*** Opening DATA SUPPLIED ***

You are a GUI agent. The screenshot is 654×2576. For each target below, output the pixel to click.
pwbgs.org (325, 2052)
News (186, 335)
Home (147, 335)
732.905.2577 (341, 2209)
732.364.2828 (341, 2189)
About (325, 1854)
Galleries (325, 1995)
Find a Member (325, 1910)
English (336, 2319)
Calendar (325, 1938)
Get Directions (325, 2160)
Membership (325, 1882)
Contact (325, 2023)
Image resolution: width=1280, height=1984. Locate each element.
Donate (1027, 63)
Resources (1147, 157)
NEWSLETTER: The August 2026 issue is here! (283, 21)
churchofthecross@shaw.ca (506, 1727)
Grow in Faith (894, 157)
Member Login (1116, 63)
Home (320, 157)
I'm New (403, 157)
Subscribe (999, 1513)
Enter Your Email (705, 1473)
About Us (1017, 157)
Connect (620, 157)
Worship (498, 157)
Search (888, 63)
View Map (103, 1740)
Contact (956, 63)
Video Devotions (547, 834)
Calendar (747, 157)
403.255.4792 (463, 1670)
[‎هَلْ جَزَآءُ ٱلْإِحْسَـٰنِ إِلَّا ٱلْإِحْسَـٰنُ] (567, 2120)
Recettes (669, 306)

*** Closing DATA SUPPLIED ***

### EXERCISE
Starting at the line that contains "Worship (498, 157)", reproduce each line through the end of the records exactly, both ends included.

### RESPONSE FOR THIS EXERCISE
Worship (498, 157)
Search (888, 63)
View Map (103, 1740)
Contact (956, 63)
Video Devotions (547, 834)
Calendar (747, 157)
403.255.4792 (463, 1670)
[‎هَلْ جَزَآءُ ٱلْإِحْسَـٰنِ إِلَّا ٱلْإِحْسَـٰنُ] (567, 2120)
Recettes (669, 306)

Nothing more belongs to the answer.